The testing process for two promising coronavirus vaccines are making headway in Brazil. The Brazilian Federal Government has already formalized a deal involving the vaccine developed by Oxford University in partnership with the pharmaceutical company AstraZeneca. Since last week, the vaccine has been tested on Brazilians, starting with nearly 5,000 health professionals in São Paulo, Rio de Janeiro and Bahia. Once the efficiency of the vaccine is confirmed, Brazil will receive 30.4 million doses of the product in two lots. Another vaccine under review stems from a partnership between the state government of São Paulo and the Chinese company Sinovac. The vaccine will be tested in São Paulo, the Federal District, Minas Gerais, Rio de Janeiro, Paraná and Rio Grande do Sul. The beginning of clinical trials depends on approval by the National Agency for Sanitary Surveillance. If the vaccine is proven to work, Instituto Butantan is authorized to begin producing the vaccine in Brazil.

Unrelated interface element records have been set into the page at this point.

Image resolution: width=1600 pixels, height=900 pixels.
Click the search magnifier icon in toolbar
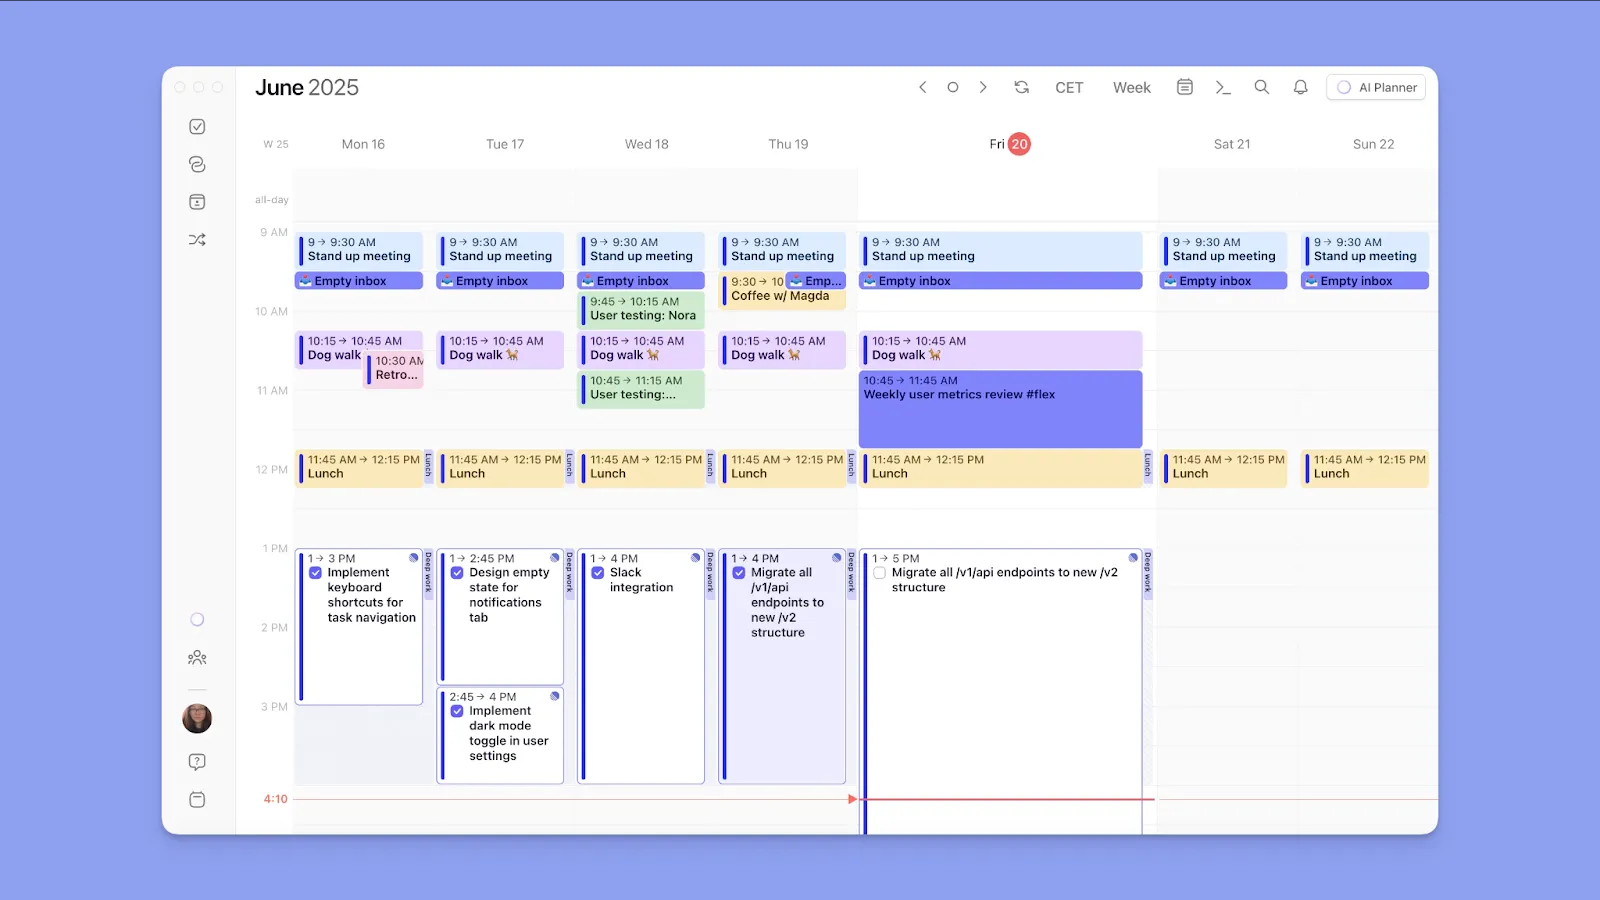coord(1261,87)
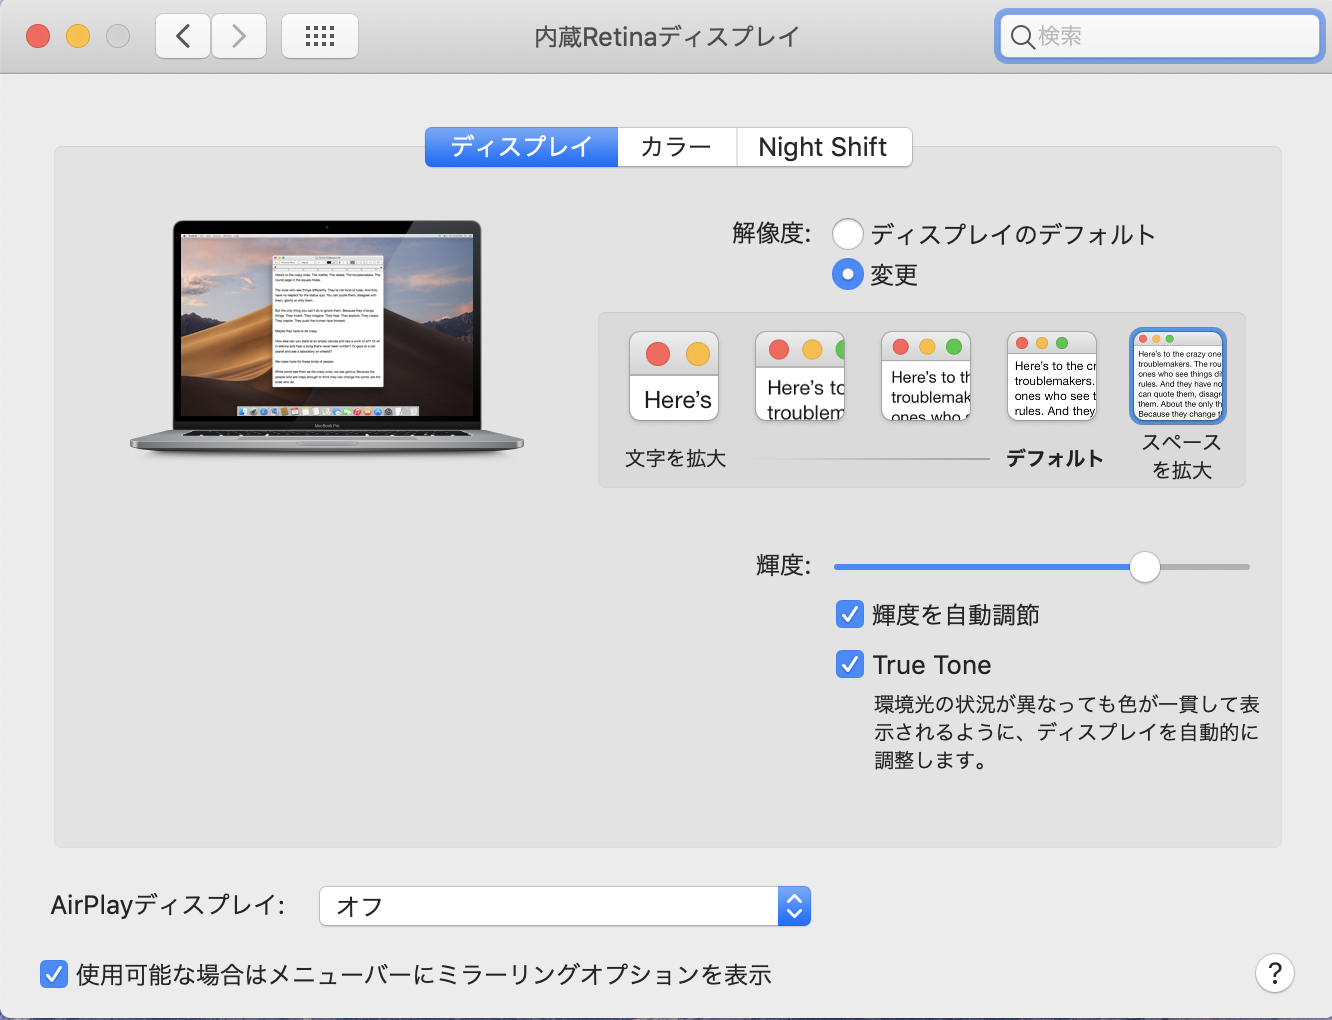
Task: Select the デフォルト resolution option
Action: (1051, 376)
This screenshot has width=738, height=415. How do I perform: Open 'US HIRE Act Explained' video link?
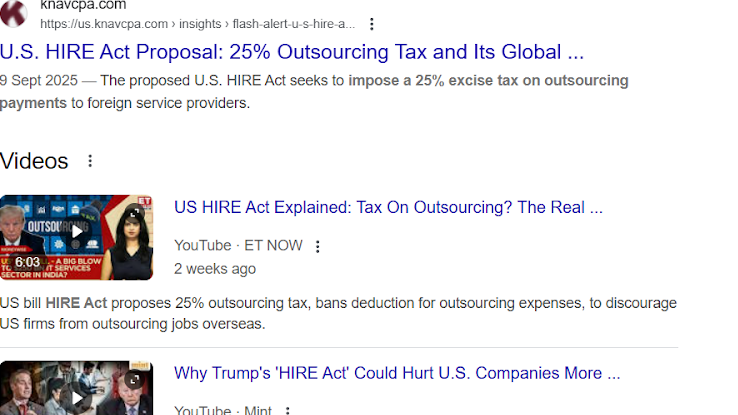tap(388, 208)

G1: Vacina de Oxford começa a ser testada no país
O Globo: Vacina chinesa será testada em seis estados

2. In one month, number of coronavirus cases in São Paulo doubles

The number of coronavirus cases in the state of São Paulo has doubled in just one month. There was a 112% increase in June when compared to the month of May. June saw 171,682 people diagnosed with the disease. In May, this number was 81,000. On average, the state has registered 7,723 new cases a day in the month of June, while in May there were 2,613 new cases every day. The richest state in the country now has a total 280,000 people diagnosed with the disease. The mortality rate has also increased in São Paulo – half of the 14,500 deaths took place in June. Over a 30-day period, 7,148 deaths were registered at an average of 238 deaths each day and around ten people every hour. In other states, governors are unsure about easing restrictions. While some states continue to gradually reopen businesses, others are outlining new restrictions due to a continuous increase in the number of cases and deaths. Brazil has registered a 54% increase in the number of deaths due to COVID-19 from June 8th to 28th, with some regions seeing an even higher increase in lethality. In cities in the Center-West region the number of deaths increased by 191%. Brazil has registered over 60,000 deaths due to coronavirus with 1.4 million confirmed cases of the disease. 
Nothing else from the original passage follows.